设 \({Q}_n\) 表示经过 \(n\) 次传球后篮球在教练甲手中的概率,
由题得\({Q}_{1} = 0,{Q}_{2} = \dfrac{1}{4}\) ,
且 \({Q}_n = \dfrac{1}{4}\left( {1 - {Q}_{n - 1}}\right)\) ,
即

\[{Q}_n - \dfrac{1}{5} = - \dfrac{1}{4}\left( {{Q}_{n - 1} - \dfrac{1}{5}}\right), \]

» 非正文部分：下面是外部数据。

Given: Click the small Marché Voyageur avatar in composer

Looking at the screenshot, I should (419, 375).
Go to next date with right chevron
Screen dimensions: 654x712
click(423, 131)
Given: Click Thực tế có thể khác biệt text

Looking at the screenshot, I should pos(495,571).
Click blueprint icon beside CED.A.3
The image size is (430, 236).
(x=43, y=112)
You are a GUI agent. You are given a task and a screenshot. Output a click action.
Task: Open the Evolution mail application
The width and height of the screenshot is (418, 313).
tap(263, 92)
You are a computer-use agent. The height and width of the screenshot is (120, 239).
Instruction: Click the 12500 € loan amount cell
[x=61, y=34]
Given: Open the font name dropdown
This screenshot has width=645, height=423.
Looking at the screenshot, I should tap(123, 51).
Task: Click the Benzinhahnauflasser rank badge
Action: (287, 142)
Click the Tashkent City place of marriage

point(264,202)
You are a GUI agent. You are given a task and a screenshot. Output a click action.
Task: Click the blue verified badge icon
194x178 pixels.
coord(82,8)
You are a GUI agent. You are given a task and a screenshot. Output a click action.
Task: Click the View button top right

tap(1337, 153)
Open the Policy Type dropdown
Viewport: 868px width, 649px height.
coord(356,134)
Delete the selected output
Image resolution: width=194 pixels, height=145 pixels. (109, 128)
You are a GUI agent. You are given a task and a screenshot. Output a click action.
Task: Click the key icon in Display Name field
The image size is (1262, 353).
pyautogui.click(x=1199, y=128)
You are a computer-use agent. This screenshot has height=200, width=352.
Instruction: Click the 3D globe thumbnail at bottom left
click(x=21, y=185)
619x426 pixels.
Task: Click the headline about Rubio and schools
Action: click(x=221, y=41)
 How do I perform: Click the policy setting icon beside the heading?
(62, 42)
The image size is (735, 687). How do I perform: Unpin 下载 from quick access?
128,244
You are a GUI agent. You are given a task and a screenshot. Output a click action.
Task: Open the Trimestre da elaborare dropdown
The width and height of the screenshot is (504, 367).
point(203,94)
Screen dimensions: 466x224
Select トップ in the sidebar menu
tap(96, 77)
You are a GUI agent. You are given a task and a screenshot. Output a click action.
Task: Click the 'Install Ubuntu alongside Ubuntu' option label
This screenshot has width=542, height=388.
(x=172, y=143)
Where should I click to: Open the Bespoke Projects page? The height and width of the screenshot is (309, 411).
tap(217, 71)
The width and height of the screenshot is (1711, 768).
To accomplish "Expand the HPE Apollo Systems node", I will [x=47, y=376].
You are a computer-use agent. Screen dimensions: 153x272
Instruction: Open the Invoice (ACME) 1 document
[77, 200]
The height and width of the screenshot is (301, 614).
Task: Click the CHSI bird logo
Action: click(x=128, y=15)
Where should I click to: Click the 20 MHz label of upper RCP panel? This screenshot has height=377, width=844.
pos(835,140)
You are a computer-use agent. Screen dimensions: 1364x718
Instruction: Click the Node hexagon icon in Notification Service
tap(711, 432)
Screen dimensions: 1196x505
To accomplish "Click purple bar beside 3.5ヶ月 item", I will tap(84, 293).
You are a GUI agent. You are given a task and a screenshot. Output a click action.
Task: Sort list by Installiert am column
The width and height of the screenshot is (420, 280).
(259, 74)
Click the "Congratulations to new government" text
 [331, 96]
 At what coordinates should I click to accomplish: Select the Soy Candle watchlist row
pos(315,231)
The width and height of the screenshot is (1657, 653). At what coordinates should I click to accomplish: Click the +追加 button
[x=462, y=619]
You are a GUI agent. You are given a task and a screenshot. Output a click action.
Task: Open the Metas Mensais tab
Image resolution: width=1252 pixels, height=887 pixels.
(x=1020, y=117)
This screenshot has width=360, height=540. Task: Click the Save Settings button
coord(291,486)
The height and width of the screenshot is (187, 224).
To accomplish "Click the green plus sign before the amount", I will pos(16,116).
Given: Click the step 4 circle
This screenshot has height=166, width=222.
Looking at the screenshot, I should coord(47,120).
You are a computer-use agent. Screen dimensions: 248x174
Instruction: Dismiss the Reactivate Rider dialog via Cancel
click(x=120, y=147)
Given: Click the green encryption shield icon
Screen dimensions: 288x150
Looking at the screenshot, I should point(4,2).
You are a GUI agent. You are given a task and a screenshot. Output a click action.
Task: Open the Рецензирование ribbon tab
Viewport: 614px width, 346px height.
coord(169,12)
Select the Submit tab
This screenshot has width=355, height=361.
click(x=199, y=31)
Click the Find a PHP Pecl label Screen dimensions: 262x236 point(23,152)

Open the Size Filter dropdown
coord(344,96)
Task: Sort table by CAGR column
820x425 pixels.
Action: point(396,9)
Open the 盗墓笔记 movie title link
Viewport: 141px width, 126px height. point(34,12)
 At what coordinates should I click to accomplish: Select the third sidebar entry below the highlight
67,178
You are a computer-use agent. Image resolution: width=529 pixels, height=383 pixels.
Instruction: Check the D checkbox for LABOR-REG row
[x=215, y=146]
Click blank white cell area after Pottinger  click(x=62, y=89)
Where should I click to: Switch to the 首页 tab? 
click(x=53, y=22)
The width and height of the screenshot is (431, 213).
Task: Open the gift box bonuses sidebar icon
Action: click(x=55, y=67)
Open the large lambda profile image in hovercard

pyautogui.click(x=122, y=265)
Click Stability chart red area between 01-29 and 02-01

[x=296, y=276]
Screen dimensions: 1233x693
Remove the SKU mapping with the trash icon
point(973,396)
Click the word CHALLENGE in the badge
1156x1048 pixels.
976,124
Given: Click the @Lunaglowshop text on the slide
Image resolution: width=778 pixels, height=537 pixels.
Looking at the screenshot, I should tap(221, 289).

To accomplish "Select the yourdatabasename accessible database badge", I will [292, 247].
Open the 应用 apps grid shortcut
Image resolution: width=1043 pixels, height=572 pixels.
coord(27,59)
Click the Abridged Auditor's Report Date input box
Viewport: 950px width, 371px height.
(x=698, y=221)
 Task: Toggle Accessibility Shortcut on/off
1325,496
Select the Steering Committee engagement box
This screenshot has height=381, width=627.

则数列 \(\left\{ {{Q}_n - \dfrac{1}{5}}\right\}\) 是首项为 \(- \dfrac{1}{5}\) ,公比为 \(- \dfrac{1}{4}\) 的等比数列,
从而得到$$ {Q}_n - \dfrac{1}{5} = - \dfrac{1}{5} \times {\left( -\dfrac{1}{4}\right) }^{n - 1},$$ 即 $${Q}_n = \dfrac{1}{5} - \dfrac{1}{5} \times {\left( -\dfrac{1}{4}\right) }^{n - 1},$$
又传给学员 \(A,B,C\) 的概率相等,所以

\[ \begin{align*}{P}_n =&\dfrac{1 - {Q}_n}{3} \\=& \dfrac{1 - \left\lbrack {\dfrac{1}{5} - \dfrac{1}{5} \times {\left( -\dfrac{1}{4}\right) }^{n - 1}}\right\rbrack }{3} \\=& \dfrac{4}{15} + \dfrac{1}{15} \times {\left( -\dfrac{1}{4}\right) }^{n - 1}. \end{align*}\]